Many executives are gone. More than $30 billion dollars have been spent in legal battles, retro-fits, and recalls. Yet on Monday we learned that Volkswagen CEO Matthias Mueller believes there is a coming "diesel renaissance."

"Diesel will see a renaissance in the not-too-distant future because people who drove diesels will realize that it was a very comfortable drive concept," Mueller said Monday in Geneva. "Once the knowledge that diesels are eco-friendly firms up in people's minds, then for me there's no reason not to buy one."

That's a bold statement, as reported by Automotive News Europe, but it also shows that the German automaker plans to press forward with diesel models. This despite a handful of countries stating a mission to eventually ban diesel engines from large metropolitan areas. 

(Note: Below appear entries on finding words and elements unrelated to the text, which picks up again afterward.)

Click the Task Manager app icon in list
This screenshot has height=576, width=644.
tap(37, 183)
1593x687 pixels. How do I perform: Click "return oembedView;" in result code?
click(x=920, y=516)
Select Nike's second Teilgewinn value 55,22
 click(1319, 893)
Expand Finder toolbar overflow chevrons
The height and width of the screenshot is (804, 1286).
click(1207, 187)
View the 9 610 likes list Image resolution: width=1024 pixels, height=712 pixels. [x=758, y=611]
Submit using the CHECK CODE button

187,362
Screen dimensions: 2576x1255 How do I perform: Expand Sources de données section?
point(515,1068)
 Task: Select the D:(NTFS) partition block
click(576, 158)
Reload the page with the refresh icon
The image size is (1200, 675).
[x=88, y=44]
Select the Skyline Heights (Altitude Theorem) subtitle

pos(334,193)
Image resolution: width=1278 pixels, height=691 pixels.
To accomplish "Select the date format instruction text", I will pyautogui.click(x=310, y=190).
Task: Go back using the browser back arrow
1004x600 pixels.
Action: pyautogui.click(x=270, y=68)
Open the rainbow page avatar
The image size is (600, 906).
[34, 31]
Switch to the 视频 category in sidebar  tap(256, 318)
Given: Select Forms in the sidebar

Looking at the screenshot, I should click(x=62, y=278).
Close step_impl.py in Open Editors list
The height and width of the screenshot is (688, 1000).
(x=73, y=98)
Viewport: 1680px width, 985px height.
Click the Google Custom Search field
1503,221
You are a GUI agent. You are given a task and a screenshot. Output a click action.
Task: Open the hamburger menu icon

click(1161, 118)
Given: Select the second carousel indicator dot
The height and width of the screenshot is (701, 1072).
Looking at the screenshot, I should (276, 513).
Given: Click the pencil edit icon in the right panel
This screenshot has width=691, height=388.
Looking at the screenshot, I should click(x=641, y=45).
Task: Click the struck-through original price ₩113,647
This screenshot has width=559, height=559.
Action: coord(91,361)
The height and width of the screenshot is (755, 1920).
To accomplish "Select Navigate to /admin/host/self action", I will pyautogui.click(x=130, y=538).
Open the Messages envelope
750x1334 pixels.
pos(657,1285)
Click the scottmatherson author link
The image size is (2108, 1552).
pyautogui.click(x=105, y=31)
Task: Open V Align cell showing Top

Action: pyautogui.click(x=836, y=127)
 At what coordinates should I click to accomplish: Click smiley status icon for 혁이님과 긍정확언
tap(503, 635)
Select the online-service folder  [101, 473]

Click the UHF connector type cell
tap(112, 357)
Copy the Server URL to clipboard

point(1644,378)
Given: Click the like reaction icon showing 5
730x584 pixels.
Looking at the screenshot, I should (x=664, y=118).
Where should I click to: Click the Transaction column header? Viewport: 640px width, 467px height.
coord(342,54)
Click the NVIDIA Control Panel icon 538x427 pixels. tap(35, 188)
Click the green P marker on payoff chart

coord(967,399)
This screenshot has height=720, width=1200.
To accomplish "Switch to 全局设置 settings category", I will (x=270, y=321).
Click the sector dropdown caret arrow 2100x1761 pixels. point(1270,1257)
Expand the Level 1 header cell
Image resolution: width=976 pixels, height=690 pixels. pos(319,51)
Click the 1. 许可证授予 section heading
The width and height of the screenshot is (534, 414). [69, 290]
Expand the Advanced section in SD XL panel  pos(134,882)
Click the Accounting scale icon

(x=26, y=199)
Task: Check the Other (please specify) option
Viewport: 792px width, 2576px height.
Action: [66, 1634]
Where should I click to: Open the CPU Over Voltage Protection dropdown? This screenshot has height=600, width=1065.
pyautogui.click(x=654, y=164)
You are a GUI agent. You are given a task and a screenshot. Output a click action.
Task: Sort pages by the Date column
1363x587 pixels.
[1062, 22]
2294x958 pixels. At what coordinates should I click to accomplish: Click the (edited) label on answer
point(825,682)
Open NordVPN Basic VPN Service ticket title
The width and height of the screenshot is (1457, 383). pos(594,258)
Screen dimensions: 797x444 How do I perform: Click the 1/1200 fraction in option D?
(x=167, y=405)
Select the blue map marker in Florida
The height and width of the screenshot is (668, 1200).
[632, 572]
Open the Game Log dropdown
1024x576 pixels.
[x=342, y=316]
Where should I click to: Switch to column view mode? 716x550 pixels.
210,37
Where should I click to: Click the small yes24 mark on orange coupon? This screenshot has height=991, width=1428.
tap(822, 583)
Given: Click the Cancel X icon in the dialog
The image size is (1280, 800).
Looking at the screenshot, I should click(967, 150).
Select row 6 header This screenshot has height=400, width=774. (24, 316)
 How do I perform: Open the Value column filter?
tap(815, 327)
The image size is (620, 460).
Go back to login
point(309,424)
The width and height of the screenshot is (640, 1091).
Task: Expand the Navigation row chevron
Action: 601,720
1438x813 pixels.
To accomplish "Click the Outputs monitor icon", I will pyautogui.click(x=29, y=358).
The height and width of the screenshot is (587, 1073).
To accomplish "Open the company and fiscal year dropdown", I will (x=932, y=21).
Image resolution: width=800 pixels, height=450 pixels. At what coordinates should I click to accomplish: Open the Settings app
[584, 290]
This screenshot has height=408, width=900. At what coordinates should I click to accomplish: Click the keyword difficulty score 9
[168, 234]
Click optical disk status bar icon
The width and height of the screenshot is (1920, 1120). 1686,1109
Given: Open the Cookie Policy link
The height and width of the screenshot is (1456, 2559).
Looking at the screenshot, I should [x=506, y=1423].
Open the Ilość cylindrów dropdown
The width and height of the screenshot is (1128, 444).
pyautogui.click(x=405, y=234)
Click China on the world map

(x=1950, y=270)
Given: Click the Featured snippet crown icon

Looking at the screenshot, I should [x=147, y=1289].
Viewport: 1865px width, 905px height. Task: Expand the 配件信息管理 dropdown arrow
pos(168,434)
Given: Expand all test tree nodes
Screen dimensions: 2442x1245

Still, Volkswagen (and a handful of other automakers) believe there's a future (and future sales) to be found with diesel engines. If they can prove them to be the eco-friendly engines they were pitched to be, then perhaps that might be true. As it stands now, though, the fight to swing diesel engines back into the good graces of the car-buying public is an uphill battle.

Volkswagen has announced a push toward electric vehicles, committing to 30 electric cars by 2025 in 2016. Last year, the company said it would spend more than $42 billion through 2022 to develop battery-power and autonomous-driving technology. Embracing diesels once again seems to be counter to that strategy.

However, electric vehicles don't meed the needs of all the consumers. Additionally, a lineup of just gasoline-powered cars won't help an automaker reach aggressive emissions goals. So diesel engines will be required to cross these bridges in the short term. Electrification is the ultimate way forward, but we're not there yet. Infrastructure needs to improve, and consumer car-buying desires have to shift.

In the meantime, the path to electrification could veer back toward diesel engines for awhile. Volkswagen certainly seems to think so.